Even by the usual standards in the Philippines, where crime is an accepted part of life, the brazen evening robbery of a jewelry store in one of the world’s largest malls shocked residents of Manila.
Shoppers at the SM Megamall, which attracts up to 1 million people a day, were forced to duck for cover as shots rang out. After scooping up gold jewelry, police say the robbers intentionally sparked panic by firing into the air, allowing them to mix in with frightened customers running for the exits to make their escape.
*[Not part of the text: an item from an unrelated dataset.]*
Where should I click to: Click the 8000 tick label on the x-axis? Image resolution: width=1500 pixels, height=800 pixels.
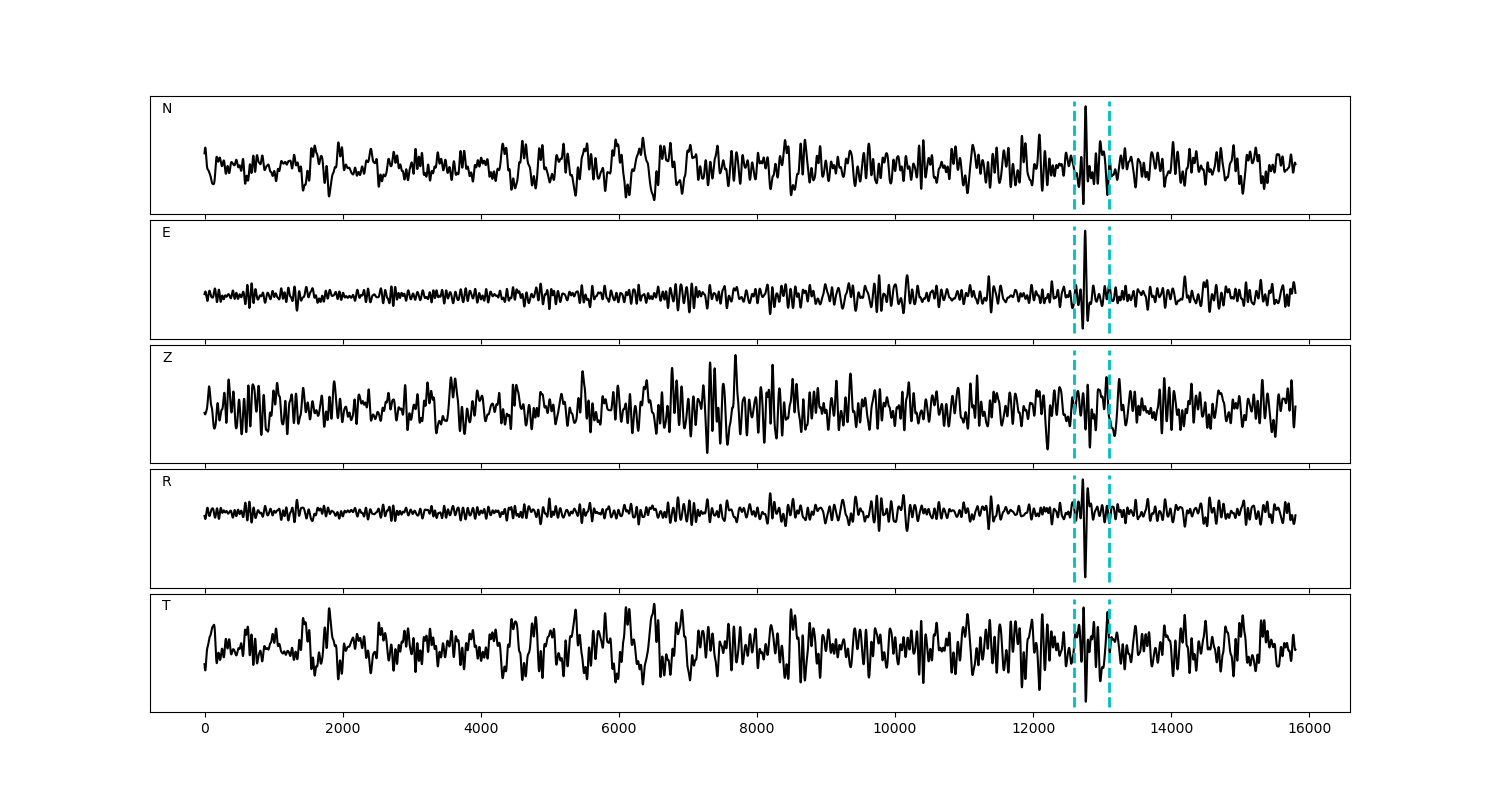coord(757,729)
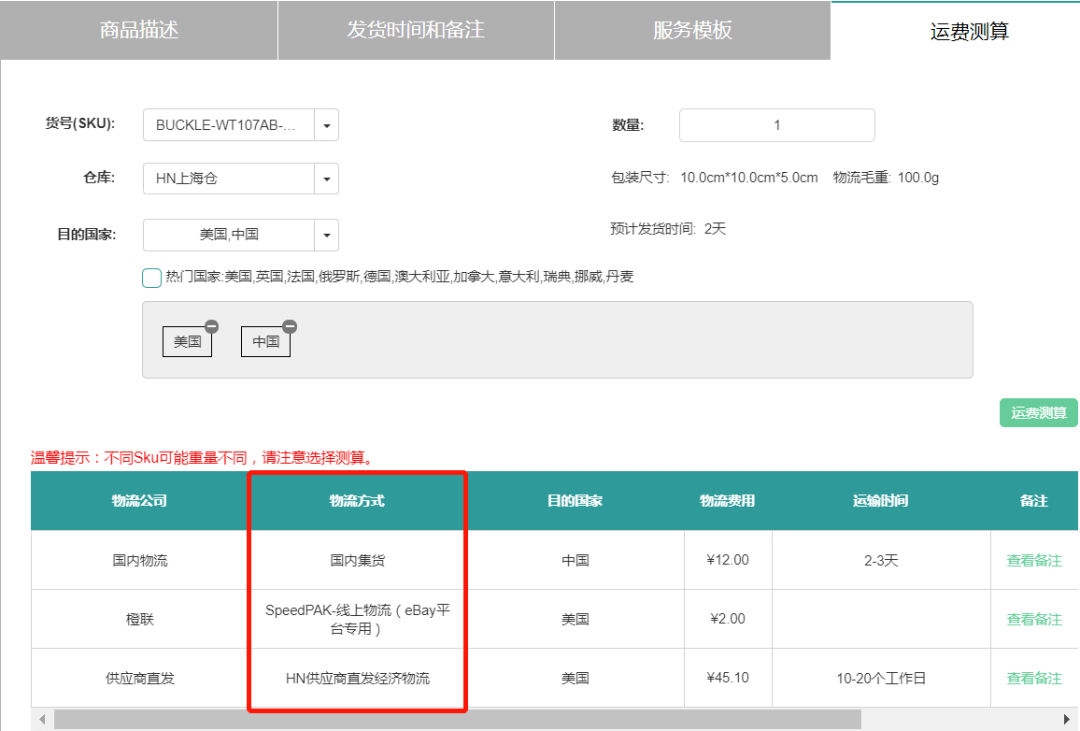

The robbery carried out with seeming impunity a week ago, along with one in another mall where the thieves exchanged fire with security guards, have alarmed the police, worried the president, who is trying to boost the image of the country, and left residents of the Philippine capital feeling helpless.
“You get a feeling of insecurity because you never know what is going to happen to you,” said Ces Afuang, a manager for an insurance company in Manila.
Security problems are not new to the Philippines — kidnappings and bombings have plagued the south of the country for decades — but the latest rash of violence comes as Philippine President Benigno Aquino III tries to shore up foreign investment and restore citizens’ confidence in their government.
The high-profile crimes resulted in morning radio shows poking fun at the government’s tourism slogan “It’s more fun in the Philippines.” The campaign was launched last year to show that the Southeast Asian nation of 7,100 islands has left behind its old image of a volatile, chaotic place. A record 4.3 million tourists visited last year, with the government setting an ambitious target of 10 million arrivals by 2016.
Few crimes hit closer to home than those in malls, the place where residents of the capital love to shop, eat and hang out. Even though two of the robbers in the Megamall heist were caught on security cameras, no arrests have been made. There have also been no arrests in the fatal shooting a few days later of a businessman who had just withdrawn money from a bank in San Juan, one of sprawling Manila’s satellite cities. The following day, motorcycle-riding men robbed a money transfer outlet in Paranaque City, a middle-class neighborhood, then fired at a police car to make their getaway, although no one was hurt.
“These criminals ... if they want to enter an establishment, they can do so. The security guards are just standing there,” bank manager Enrico Santos said.
He added that when security is tightened after an incident, it is usually temporary.
“After a while, say a month or two later, they go back. Security is lax,” he said.
Santos said he worries about his family and has started sending them messages telling them to stay away from certain places. The government is aware of the problem and consequences for the country’s image, but Philippine Interior Secretary Mar Roxas said there are not enough police on the streets and intelligence gathering is lacking.
“I am, like everyone else, also alarmed that despite the measures taken by the Philippine National Police, including checkpoints and others, these criminals are trying to challenge the government,” he said in a radio interview.
National police chief Alan Purisima said Aquino called him and Roxas to a meeting last week and ordered them to step up the anti-crime campaign, specifically targeting armed robbers. Aquino said earlier that the national crime volume had fallen 10 percent from 2011 to last year, but expressed concern that it was rising in the Philippine capital. According to the latest police data, crime rates in Manila jumped 57 percent in the first half of last year from a year earlier.
Bishops from the dominant Roman Catholic Church expressed alarm at what they called a culture of impunity and the rise in unsolved crimes.
In a pastoral letter, they said that “extrajudicial killings, unsolved crimes and kidnappings continue and the government is not able or lacks the political will to prosecute the perpetrators and touch powerful people.”
The proliferation of firearms — police estimate there are up to 1 million unregistered weapons — have fueled violence and insurgencies in the country for years, despite calls from lawmakers and pressure groups for tighter gun control. A dysfunctional justice system with crowded jails and underpaid prosecutors and judges has produced a massive backlog where a criminal trial can stretch over six years or more. Organized crime is a problem too, as is political corruption.
The unease about crime in Manila and whether the government can get a handle on it comes ahead of congressional and provincial elections in May. Philippine elections are usually passionate events that are marred by violence. Authorities have declared a gun ban and set up checkpoints to confiscate weapons carried in public.
“A growing crime rate is the worry of everybody, election period or not,” Commission on Elections Chairman Sixto Brillantes said.
The country’s top policeman, Purisima, who took charge of the 148,000-strong police force just over a month ago, said among the options considered were daytime checkpoints and sharing police radio frequencies with private security guards and traffic authorities to speed up police response times. At the same time, daytime checkpoints could slow already notoriously sluggish traffic, he said. He ordered security guards in malls to carry weapons and get better training, to avoid being “sitting ducks” for armed robbers.
Afuang said she did not think security checks for weapons at malls were anything more than cursory.
“I have never seen anyone being told to step aside” for closer scrutiny, she said. “You feel afraid because these things are happening close to you. Do you just go home and stay at home?”